There are a number of inevitabilities around next week’s Autumn Statement from the chancellor. But there is an opportunity, should George Osborne be in the mood, to excite, to innovate and simply to deliver.


Knockabout politics, rehashed spending commitments and reined-back forecasts are the inevitabilities. The delivery of further uncertainty is the fear. For Osborne, like his predecessors, the goal remains to serve up a package of announcements that secure growth. It’s easier said than done.


Specifically, five matters of relevance to property will get an airing: Osborne will deal with the impact of flooding, of course; planning and housebuilding will be mentioned; stamp duty will resurface; there will be at least a nod to the disposal of government land; and empty rates will be namechecked to a greater or lesser degree.


With floods, and perfectly understandably, given the severity of their impact, he will focus on households. But he shouldn’t neglect the impact on corporate premises. As we saw in New York in the aftermath of Superstorm Sandy, it is as important to help small businesses to rebuild as it is domestic property owners.

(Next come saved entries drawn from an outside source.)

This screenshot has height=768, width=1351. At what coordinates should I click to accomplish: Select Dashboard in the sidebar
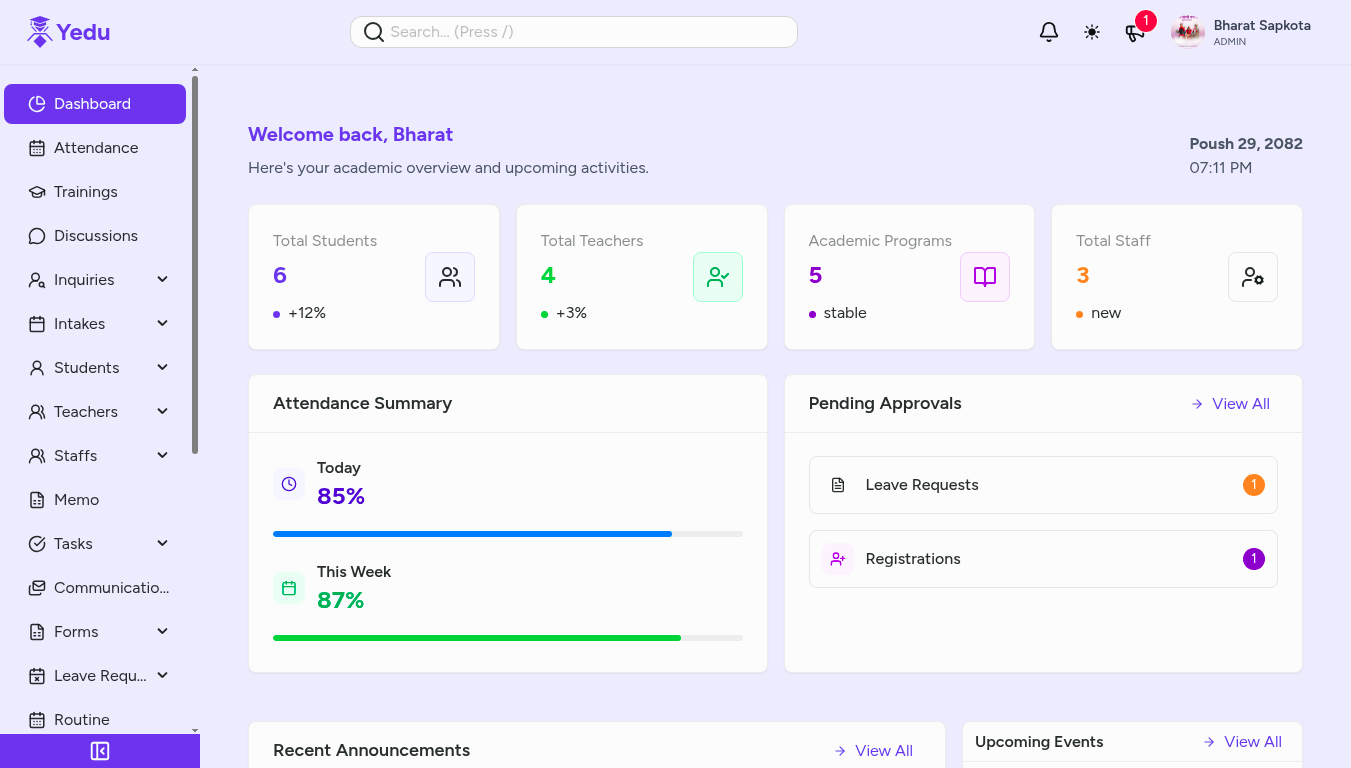[x=92, y=103]
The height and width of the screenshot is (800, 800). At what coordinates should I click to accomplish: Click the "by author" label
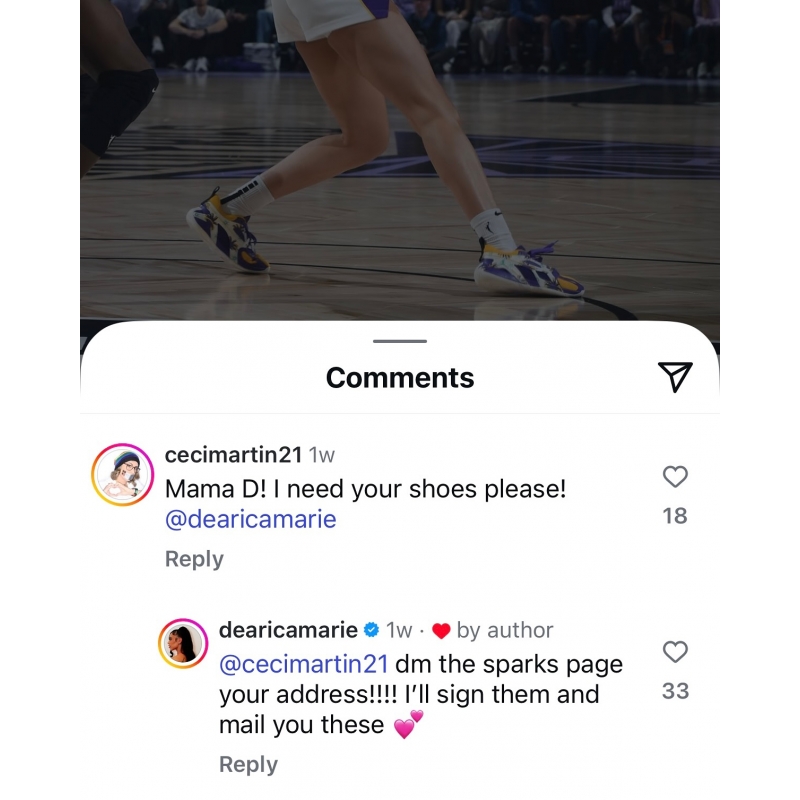click(505, 630)
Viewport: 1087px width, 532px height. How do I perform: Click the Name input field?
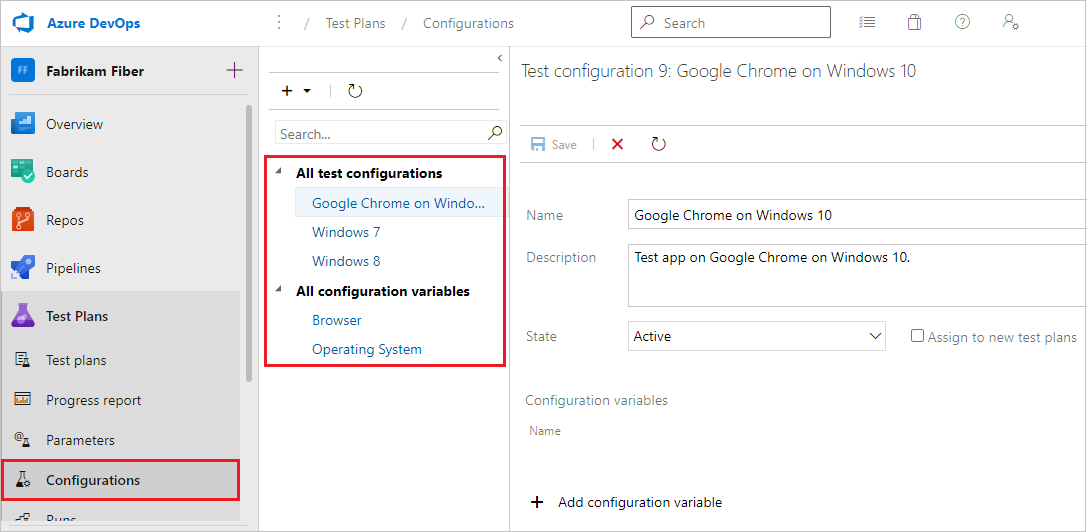click(x=856, y=215)
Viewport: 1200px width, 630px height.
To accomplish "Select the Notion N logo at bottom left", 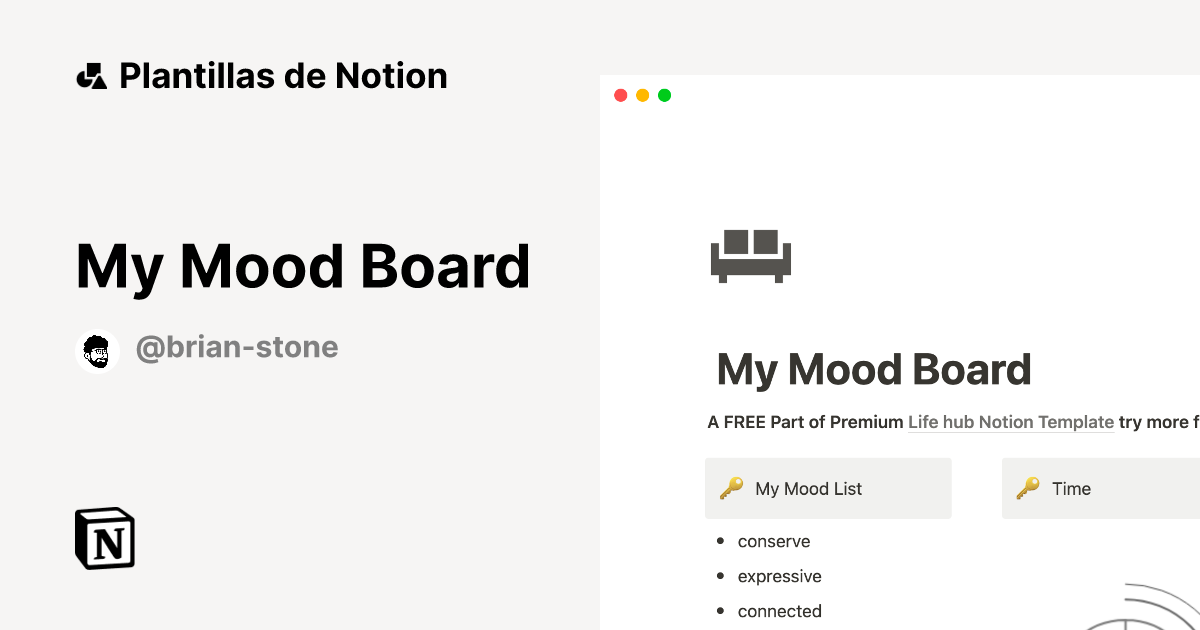I will pyautogui.click(x=104, y=539).
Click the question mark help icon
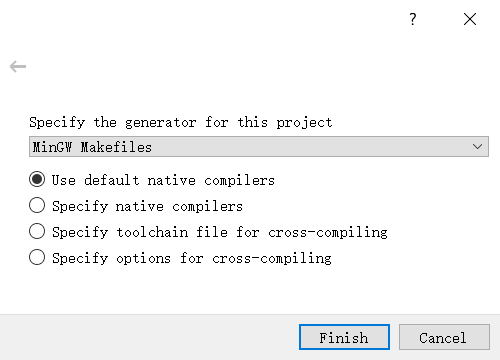 pos(413,19)
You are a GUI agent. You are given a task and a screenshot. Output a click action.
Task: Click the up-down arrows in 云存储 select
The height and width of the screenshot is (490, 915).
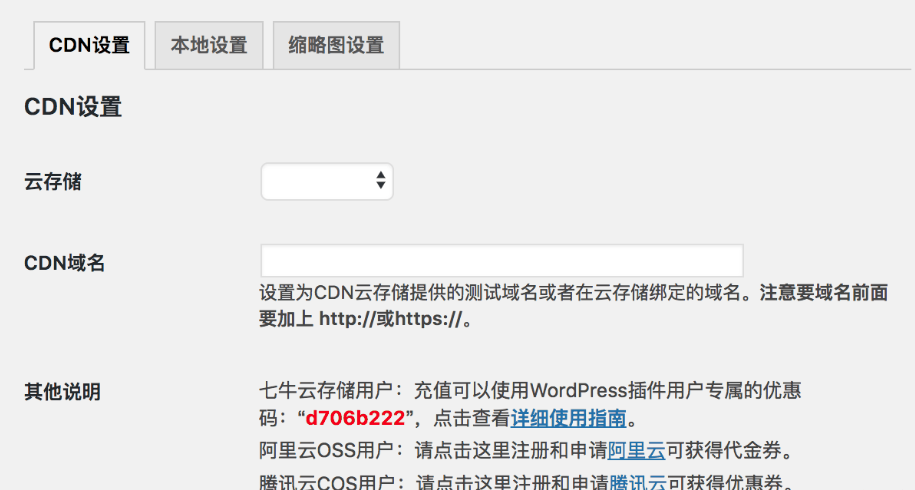click(x=380, y=181)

The chancellor also needs to be mindful that large areas of the country will be simply off limits from an investment perspective unless there is security around protection – both in terms of flood defences and insurance. The fact that talks between the Association of British Insurers and government have reached an impasse is unhelpful to say the least. A breakthrough is needed or households, businesses, landlords, regeneration areas and entire regional economies will be hurt. Without progress, a lack of flood insurance after June 2013 could be the catalyst for economic chaos in many parts of the UK.

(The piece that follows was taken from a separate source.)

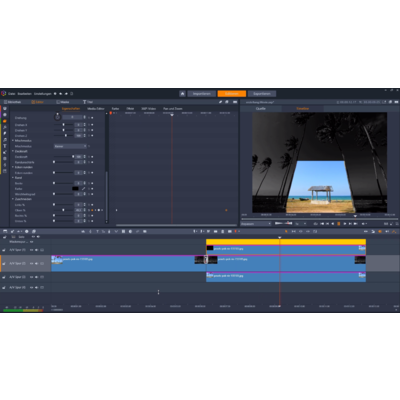Image resolution: width=400 pixels, height=400 pixels.
Task: Click the black Farbe color swatch
Action: pyautogui.click(x=75, y=189)
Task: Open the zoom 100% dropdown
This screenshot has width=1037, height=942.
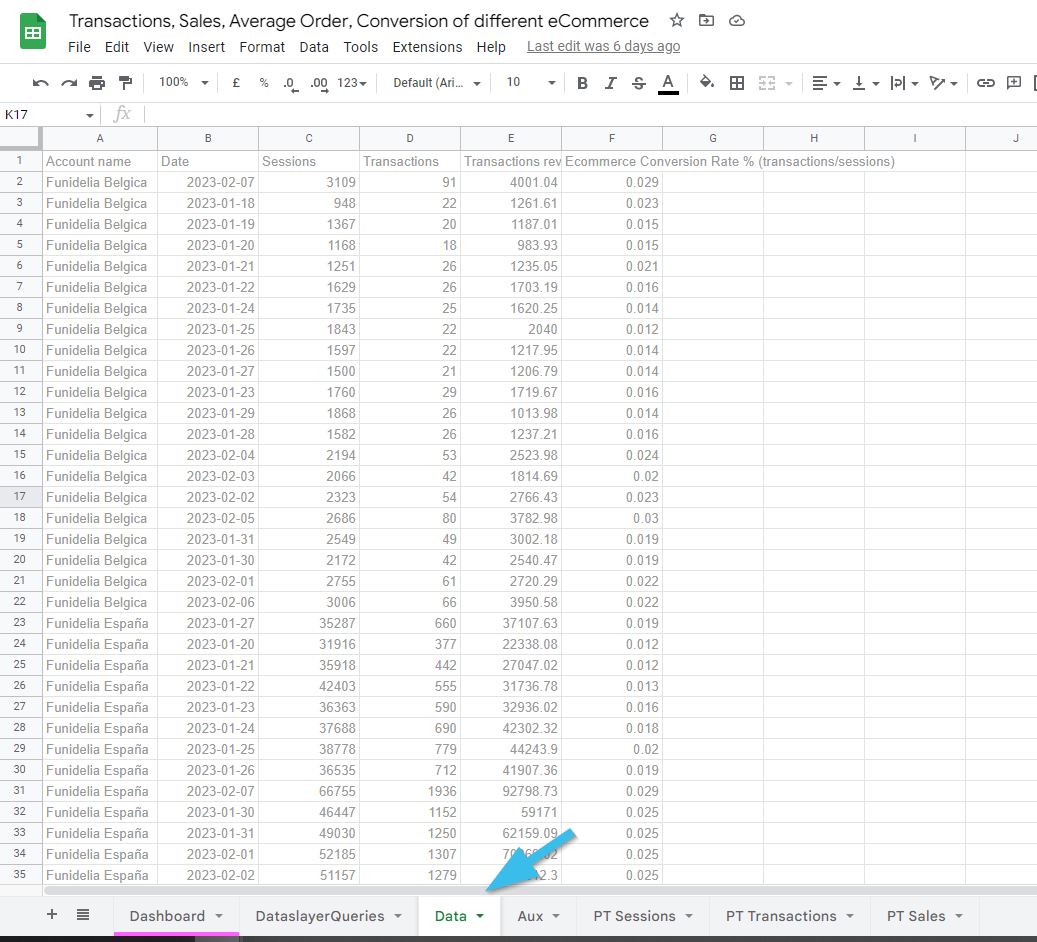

Planning and housebuilding will be mentioned, of course. There will be fine words around the notion that freeing up the planning system will foster economic growth, particularly in the housebuilding sector. Osborne won’t, however, take the more helpful step of substantially increasing planning charges on sizeable developments and, in return, investing the money in hiring more local authority planners and speeding up the process as a result.


Meanwhile, advisers have been telling wealthy clients for several months to sit tight pending clarification of stamp duty increases on £2m-plus homes. Osborne is unlikely to rein back on the clampdown he announced as recently as the March Budget. But the chancellor knows better than anyone whether the 33% fall in homes in this bracket is actually costing the Treasury money. If so, will he be brave enough to acknowledge an error and reverse the policy?


It has been a year since Berkeley Group chairman Tony Pidgeley began his review of the disposal of Whitehall-owned land. He is thought to have recommended the handing of responsibility for this to the Homes & Communities Agency, a change welcomed by our Big Question panel this week.


And then there is empty rates. Here hope is perhaps running ahead of expectation. Political and fiscal considerations stand in the way of a complete u-turn. But there may be concessions; after all, unlike with stamp duty reform, this was a policy dreamed up by the previous Labour government.


Estates Gazette has presented its findings to parliament, showing how much the tax actually costs arms of government – and our revelation last week that the empty rates bill for the Olympic Park could be £18m is merely the latest example. We hope that will prove compelling.


All of this potential change flies in the face of another demand from this industry: a call for a period of stability. But as ever – and to state the bleeding obvious – any welcome changes will be embraced, anything with the potential to cause damage will be decried. It was ever thus.